▸ EXERCISE BRIEF
Return only the lines from the top of the material through the line marked by "This screenshot has width=1504, height=728.", unaltered.
--- DATA SECTION Enclosed Below ---
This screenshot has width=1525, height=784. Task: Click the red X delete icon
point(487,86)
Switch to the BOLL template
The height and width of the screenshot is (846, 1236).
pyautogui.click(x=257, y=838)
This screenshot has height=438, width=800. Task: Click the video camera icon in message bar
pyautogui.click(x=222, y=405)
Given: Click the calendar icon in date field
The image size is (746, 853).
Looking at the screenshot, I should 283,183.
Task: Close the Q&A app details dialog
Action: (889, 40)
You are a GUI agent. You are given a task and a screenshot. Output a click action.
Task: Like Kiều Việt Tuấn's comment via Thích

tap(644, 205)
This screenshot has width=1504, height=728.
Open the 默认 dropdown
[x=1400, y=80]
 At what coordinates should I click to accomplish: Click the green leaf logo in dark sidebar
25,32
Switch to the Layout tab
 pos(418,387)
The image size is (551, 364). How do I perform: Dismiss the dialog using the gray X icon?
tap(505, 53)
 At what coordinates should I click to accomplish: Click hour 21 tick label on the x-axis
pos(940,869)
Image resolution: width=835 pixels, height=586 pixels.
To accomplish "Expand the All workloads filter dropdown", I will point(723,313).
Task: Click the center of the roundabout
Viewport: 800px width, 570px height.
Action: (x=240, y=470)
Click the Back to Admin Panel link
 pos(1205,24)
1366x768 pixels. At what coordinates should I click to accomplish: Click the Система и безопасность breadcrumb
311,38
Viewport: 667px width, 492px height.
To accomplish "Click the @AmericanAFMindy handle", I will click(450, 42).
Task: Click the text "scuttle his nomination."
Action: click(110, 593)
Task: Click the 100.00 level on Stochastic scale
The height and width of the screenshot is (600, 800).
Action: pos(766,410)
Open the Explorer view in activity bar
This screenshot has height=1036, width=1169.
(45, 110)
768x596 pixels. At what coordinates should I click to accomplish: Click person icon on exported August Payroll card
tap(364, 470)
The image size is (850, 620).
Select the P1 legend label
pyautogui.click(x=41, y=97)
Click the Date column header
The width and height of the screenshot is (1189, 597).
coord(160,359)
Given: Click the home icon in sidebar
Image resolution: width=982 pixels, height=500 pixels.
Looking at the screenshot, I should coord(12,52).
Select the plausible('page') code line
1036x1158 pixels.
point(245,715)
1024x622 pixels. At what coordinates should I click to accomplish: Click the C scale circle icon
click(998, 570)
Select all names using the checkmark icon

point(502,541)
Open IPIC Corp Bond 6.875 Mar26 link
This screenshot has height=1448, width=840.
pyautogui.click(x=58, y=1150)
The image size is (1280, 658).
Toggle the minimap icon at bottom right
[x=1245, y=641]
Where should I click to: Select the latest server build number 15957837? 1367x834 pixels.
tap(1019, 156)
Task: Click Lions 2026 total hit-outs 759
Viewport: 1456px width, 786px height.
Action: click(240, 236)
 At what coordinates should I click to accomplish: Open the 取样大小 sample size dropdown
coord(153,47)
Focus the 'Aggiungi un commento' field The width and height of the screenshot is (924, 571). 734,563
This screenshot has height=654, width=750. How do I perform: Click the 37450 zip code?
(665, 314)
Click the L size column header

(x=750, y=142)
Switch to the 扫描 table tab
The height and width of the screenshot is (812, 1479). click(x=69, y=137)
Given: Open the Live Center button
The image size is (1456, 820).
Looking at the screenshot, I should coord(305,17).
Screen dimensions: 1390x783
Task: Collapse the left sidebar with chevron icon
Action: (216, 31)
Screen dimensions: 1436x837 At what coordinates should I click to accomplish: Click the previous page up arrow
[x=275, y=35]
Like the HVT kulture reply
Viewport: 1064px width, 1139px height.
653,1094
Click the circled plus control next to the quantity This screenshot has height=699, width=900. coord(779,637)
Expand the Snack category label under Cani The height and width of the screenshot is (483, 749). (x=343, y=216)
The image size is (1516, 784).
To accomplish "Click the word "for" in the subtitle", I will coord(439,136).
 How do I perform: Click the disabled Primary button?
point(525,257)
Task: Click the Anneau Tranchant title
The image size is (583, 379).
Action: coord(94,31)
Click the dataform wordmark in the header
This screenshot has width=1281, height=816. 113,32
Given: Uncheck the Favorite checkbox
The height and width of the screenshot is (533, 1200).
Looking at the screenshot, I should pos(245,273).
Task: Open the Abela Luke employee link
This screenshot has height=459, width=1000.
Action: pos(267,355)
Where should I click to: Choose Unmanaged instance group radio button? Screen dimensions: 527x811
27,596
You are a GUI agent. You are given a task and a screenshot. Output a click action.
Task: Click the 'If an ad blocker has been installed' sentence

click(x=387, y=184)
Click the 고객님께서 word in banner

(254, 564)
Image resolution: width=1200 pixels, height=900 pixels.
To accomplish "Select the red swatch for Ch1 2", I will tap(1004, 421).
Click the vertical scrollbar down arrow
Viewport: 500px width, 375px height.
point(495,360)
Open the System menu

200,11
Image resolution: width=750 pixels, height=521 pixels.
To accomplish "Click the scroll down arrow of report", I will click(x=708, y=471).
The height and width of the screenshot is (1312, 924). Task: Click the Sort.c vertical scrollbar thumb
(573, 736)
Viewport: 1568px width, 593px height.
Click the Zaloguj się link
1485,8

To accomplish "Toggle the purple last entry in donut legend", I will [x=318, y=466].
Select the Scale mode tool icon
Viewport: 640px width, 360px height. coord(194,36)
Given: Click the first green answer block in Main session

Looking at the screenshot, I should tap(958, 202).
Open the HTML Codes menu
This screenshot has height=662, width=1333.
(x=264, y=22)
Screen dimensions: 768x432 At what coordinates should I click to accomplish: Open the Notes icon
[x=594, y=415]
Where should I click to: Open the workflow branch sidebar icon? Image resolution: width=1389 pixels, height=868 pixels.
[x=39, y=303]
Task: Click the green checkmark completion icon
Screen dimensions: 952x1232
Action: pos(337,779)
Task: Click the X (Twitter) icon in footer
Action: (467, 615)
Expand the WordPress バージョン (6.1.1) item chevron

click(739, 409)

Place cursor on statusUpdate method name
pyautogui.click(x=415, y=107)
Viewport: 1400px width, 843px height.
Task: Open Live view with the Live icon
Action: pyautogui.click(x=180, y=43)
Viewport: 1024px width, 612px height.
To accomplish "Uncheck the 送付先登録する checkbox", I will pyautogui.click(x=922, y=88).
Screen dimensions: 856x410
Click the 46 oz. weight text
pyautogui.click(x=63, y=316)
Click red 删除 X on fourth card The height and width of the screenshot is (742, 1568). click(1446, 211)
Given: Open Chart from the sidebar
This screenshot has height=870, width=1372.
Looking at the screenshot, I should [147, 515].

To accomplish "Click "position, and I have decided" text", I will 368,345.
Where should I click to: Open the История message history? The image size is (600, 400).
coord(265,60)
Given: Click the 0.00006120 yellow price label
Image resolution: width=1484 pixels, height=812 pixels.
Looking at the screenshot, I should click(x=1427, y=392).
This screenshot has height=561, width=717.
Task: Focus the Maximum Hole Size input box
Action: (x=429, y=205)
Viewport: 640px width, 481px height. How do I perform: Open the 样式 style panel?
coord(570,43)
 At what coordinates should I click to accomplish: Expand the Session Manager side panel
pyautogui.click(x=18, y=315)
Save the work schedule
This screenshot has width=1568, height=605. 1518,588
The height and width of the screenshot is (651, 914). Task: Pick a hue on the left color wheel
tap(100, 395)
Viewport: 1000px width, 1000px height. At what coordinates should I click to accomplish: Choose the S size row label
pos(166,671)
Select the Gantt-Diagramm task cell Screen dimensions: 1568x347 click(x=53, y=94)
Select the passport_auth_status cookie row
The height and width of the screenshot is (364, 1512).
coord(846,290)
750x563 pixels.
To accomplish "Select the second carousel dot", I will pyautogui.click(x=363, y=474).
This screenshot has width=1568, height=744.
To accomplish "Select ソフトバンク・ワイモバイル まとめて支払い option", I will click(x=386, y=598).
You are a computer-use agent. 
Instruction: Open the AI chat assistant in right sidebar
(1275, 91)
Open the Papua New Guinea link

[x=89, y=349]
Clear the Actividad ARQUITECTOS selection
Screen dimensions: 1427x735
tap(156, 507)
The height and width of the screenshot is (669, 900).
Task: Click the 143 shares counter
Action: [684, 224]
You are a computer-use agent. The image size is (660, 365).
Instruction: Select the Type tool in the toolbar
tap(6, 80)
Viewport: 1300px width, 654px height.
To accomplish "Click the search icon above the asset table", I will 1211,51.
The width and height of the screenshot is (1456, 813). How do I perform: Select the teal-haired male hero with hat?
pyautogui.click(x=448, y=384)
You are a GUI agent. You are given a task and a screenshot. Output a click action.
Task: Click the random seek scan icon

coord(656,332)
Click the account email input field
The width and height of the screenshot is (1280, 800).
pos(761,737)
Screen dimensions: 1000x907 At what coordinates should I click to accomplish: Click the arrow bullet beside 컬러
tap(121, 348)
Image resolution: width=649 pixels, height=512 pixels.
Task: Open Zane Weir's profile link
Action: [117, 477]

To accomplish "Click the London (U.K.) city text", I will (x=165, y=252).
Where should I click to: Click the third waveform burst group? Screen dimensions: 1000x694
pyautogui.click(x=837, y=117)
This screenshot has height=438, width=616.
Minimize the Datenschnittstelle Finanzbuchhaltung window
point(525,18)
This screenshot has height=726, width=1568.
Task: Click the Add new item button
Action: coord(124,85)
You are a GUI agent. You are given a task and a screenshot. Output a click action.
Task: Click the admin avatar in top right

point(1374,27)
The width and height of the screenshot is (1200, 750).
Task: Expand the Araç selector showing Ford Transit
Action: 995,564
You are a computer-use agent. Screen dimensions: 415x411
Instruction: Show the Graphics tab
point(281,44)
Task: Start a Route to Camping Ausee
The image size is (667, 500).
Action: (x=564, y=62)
--- End of Enclosed DATA SECTION ---
▸ RESPONSE FOR THIS EXERCISE
This screenshot has width=1525, height=784. Task: Click the red X delete icon
point(487,86)
Switch to the BOLL template
The height and width of the screenshot is (846, 1236).
pyautogui.click(x=257, y=838)
This screenshot has height=438, width=800. Task: Click the video camera icon in message bar
pyautogui.click(x=222, y=405)
Given: Click the calendar icon in date field
The image size is (746, 853).
Looking at the screenshot, I should 283,183.
Task: Close the Q&A app details dialog
Action: (889, 40)
You are a GUI agent. You are given a task and a screenshot. Output a click action.
Task: Like Kiều Việt Tuấn's comment via Thích

tap(644, 205)
This screenshot has width=1504, height=728.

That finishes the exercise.